* [Aufgaben]:
**A)** Schreibe im vorliegenden Text alles von "## sam (17." bis hinunter zu "Wramba (17. Juni 2002)" neu und setze dabei "georgia" anstelle von "tahoma".
**B)** Stimmen die folgenden Aussagen mit dem vorliegenden Text überein? Antworte jeweils mit Ja oder Nein und zitiere die entscheidenden Worte wörtlich. (i) sam rät, hinter die Pixelschrift mit einem Komma getrennt eine weitere Schrift wie Arial zu setzen. (ii) Wer Sevenet 7 nicht hat, bekommt Times mit 12px angezeigt. (iii) Sebastian Wramba schreibt, dass es normalerweise auch funktioniert.

* [Vorliegender Text]:
■ ■ ■ ■

Theoretisch müsste er die Schrift "runterladen" und dann korrekt anzeigen (wie das bei gecko und div. anderen ist)...
Denn wenn jemand Sevenet 7 (bez. auf 1. Beispiel) z.B. nicht hat, wird Times mit 8px angezeigt, was "nicht gut" aussieht

mfg gouraud


----------



## sam (17. Juni 2002)

also wenn man selber zu dem thema ein tut geschrieben hat sollte man solche sachen aber wissen  

btw: setz einfach hinter deine pixelschrift mit nem komma getrennt ne andere nette font wie arial oder verdana, oder auch tahoma...so vermeidest du times


----------



## Sebastian Wramba (17. Juni 2002)

> _Original geschrieben von sam _
> *also wenn man selber zu dem thema ein tut geschrieben hat sollte man solche sachen aber wissen
> *



Ja normalerweise geht das auch  siehe gecko 



> *
> btw: setz einfach hinter deine pixelschrift mit nem komma getrennt ne andere nette font wie arial oder verdana, oder auch tahoma...so vermeidest du times  *



aber dann wird ja doch nie die schrift angezeigt *verzweifel*


----------

■ ■ ■ ■

* [Datenauszug]:
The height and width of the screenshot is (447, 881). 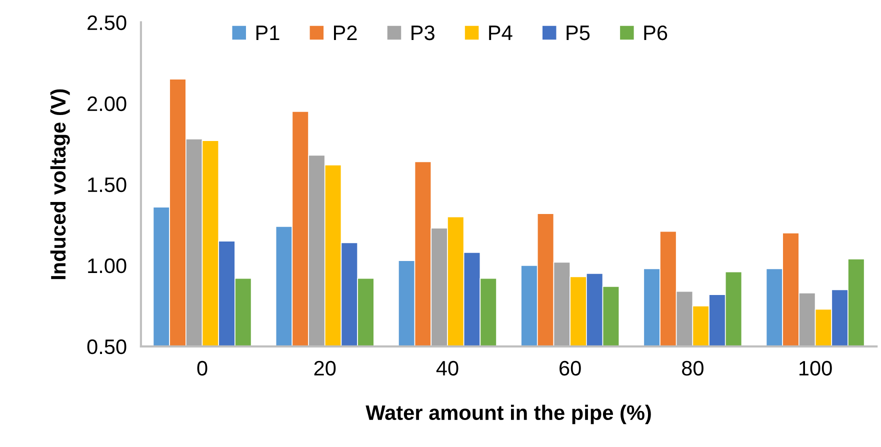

■ ■ ■ ■

* [Ergebnisse je Aufgabe]:
**A)**
## sam (17. Juni 2002)

also wenn man selber zu dem thema ein tut geschrieben hat sollte man solche sachen aber wissen  

btw: setz einfach hinter deine pixelschrift mit nem komma getrennt ne andere nette font wie arial oder verdana, oder auch georgia...so vermeidest du times


----------



## Sebastian Wramba (17. Juni 2002)

**B)**
(i) Ja: "setz einfach hinter deine pixelschrift mit nem komma getrennt ne andere nette font wie arial oder verdana"
(ii) Nein: "wird Times mit 8px angezeigt"
(iii) Ja: "Ja normalerweise geht das auch"